TASK INSTRUCTIONS: Return all the lines below exactly. Any picture among them is omitted.
------------------------------------------------
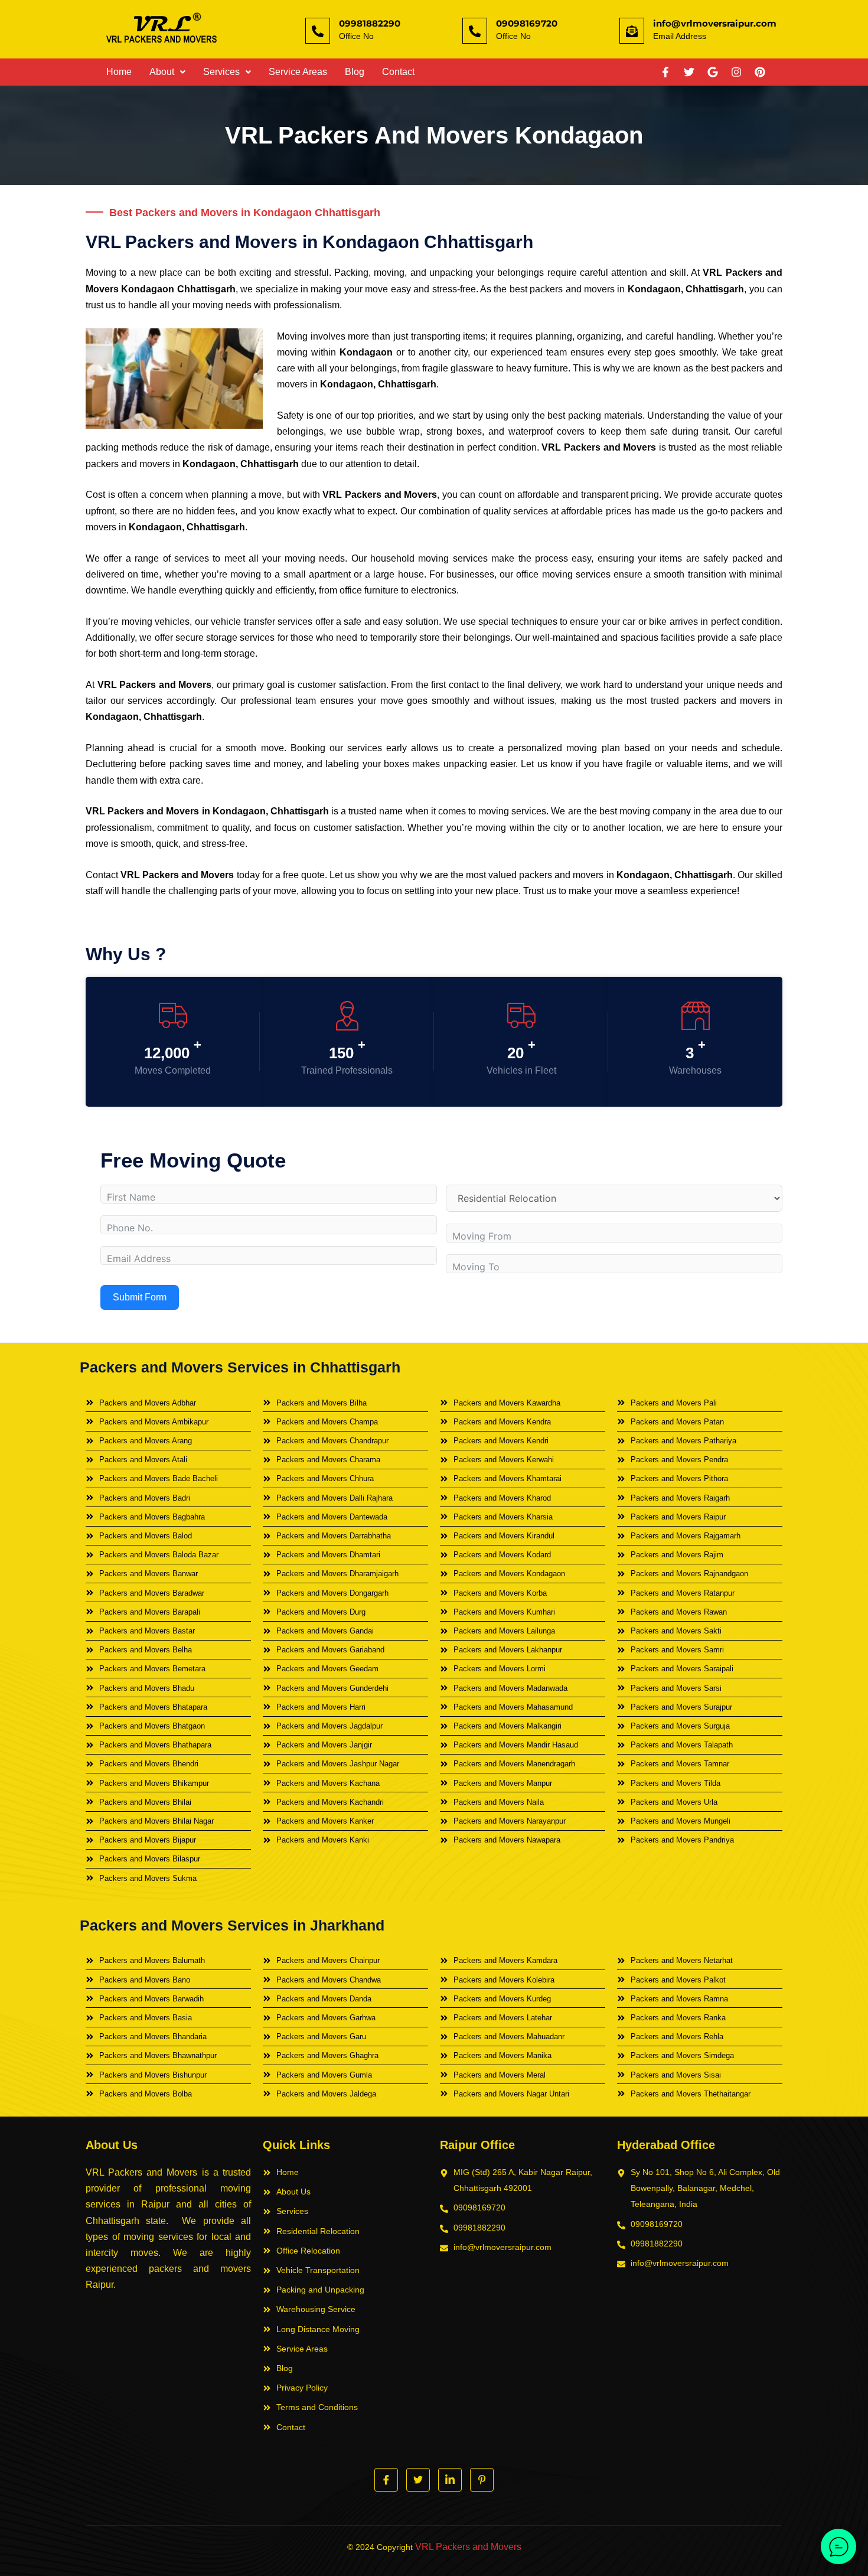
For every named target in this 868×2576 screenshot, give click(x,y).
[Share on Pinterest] (481, 2480)
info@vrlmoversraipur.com (714, 23)
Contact (398, 72)
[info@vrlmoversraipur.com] (631, 31)
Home (119, 72)
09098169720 (526, 23)
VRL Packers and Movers (468, 2547)
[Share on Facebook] (386, 2480)
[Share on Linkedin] (450, 2480)
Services (221, 72)
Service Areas (298, 72)
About (161, 72)
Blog (354, 72)
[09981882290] (317, 31)
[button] (167, 72)
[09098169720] (474, 31)
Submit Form (140, 1297)
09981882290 (369, 23)
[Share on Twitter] (418, 2480)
------------------------------------------------
RESPONSE TO THE EXERCISE:
For every named target in this 868×2576 screenshot, give click(x,y).
[Share on Pinterest] (481, 2480)
info@vrlmoversraipur.com (714, 23)
Contact (398, 72)
[info@vrlmoversraipur.com] (631, 31)
Home (119, 72)
09098169720 (526, 23)
VRL Packers and Movers (468, 2547)
[Share on Facebook] (386, 2480)
[Share on Linkedin] (450, 2480)
Services (221, 72)
Service Areas (298, 72)
About (161, 72)
Blog (354, 72)
[09981882290] (317, 31)
[button] (167, 72)
[09098169720] (474, 31)
Submit Form (140, 1297)
09981882290 (369, 23)
[Share on Twitter] (418, 2480)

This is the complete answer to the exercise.